Plaintiff presented no affidavits or other evidence to support his claim. Plaintiff presented only a medical report where Dr. Manabat states it is "probably best to have this repaired." Plaintiff has failed to present any rebutting evidence to raise a genuine issue of material fact by, e.g., countering Dr. Mueller's affidavit. Thus, that uncontradicted affidavit shall be taken as true. Fed.R.Civ.P. 56(c).

12

Moreover, plaintiff's desire for prompt access to elective medical treatment is not cognizable under § 1983. A difference of medical opinion as to the immediacy of the need for surgical intervention does not meet the deliberate indifference standards. Estelle, 429 U.S. at 107. The medical notes in the record indicate that the hernia condition could be routinely managed. There is no evidence that he experienced severe pain. The medical notes also indicate that in the months prior to his release from prison, plaintiff saw the prison medical personnel several times for medical assistance, without complaining about the hernia at all.

13

We also note that plaintiff does not complain that he suffered additional months of pain due to Dr. Mueller's deliberate indifference. Instead, plaintiff offers only the incongruous argument that he was forced to a life a crime after Dr.
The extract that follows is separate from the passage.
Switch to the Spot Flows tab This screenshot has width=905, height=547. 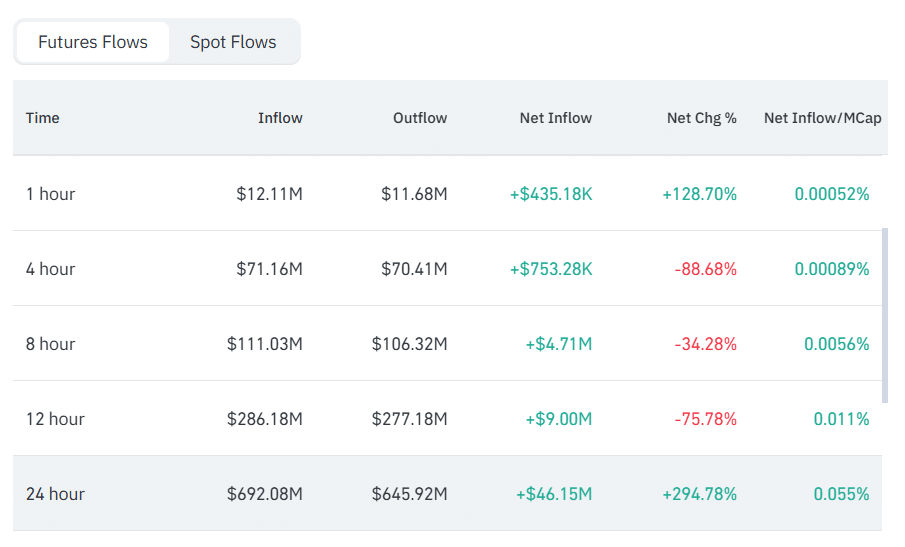[233, 42]
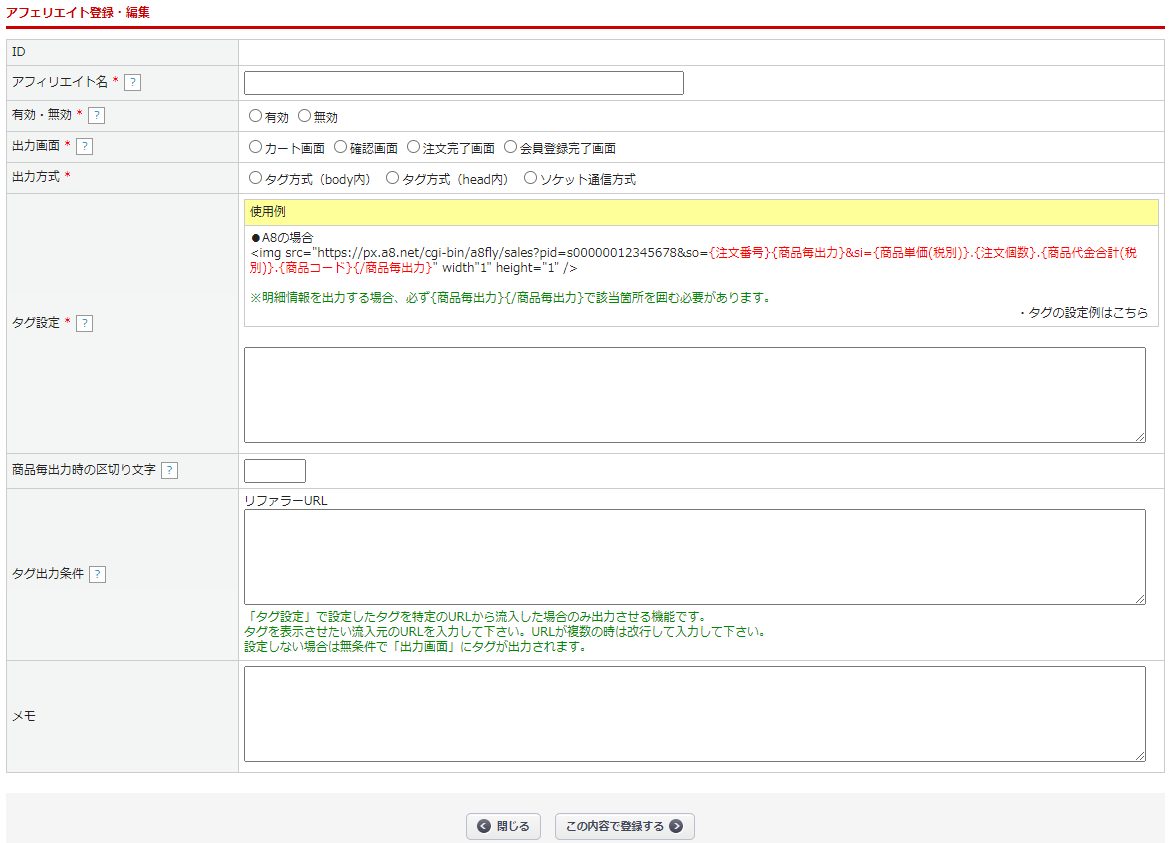The width and height of the screenshot is (1172, 843).
Task: Choose カート画面 as output screen
Action: pyautogui.click(x=256, y=147)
Mueller failed to perform the surgery either before plaintiff's release, or while he was out on parole.

14

Accordingly, the judgment of the district court is AFFIRMED.

1

After preliminary examination of the briefs, the court notified the parties that it had tentatively concluded that oral argument would not be helpful to the court in this case. The notice provided that any party might file a "Statement as to Need of Oral Argument." See Fed.R.App.P. 34(a); Circuit Rule 34(f). Appellant has filed such a statement and requested oral argument. Upon consideration of that statement, the briefs, and the record, the request for oral argument is denied and the appeal is submitted on the briefs and record

2

Dr. Mueller died during the pendency of this action

3

The medical records also include a nurse's notation on November 22, 1988 to "schedule surgery for epigastric hernia repair." A nurse's notation on November 30, 1988 states: "Inmate told Dr. Panbaj he will be released in 2 mo[nths]--will get treatment on the streets." A nurse's note in January 1989 indicated "awaiting surgery." A January 1989 physician's notes states: "will discuss with Dr. Manabat regarding need for surgery." A February 2, 1989 nurse's note indicates plaintiff requested "something for my hernia that is pushing out."

4

The district court also dismissed the claims against defendants McGinnis and Shanskey. On appeal, plaintiff does not challenge the dismissal. Thus, he has waived such a challenge on review. Sere v. Board of Trustee of University of Illinois, 852 F.2d 285, 287-88 (7th Cir.1988)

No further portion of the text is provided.